• [WORK INSTRUCTION]
A complete, exact retyping of the data below is required.
━━━━━ THE INPUT
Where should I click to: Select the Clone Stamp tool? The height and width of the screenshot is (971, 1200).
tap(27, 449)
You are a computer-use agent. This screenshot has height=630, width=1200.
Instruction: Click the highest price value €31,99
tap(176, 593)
━━━━━━━━━━
• [TASK ANSWER]
Where should I click to: Select the Clone Stamp tool? The height and width of the screenshot is (971, 1200).
tap(27, 449)
You are a computer-use agent. This screenshot has height=630, width=1200.
Instruction: Click the highest price value €31,99
tap(176, 593)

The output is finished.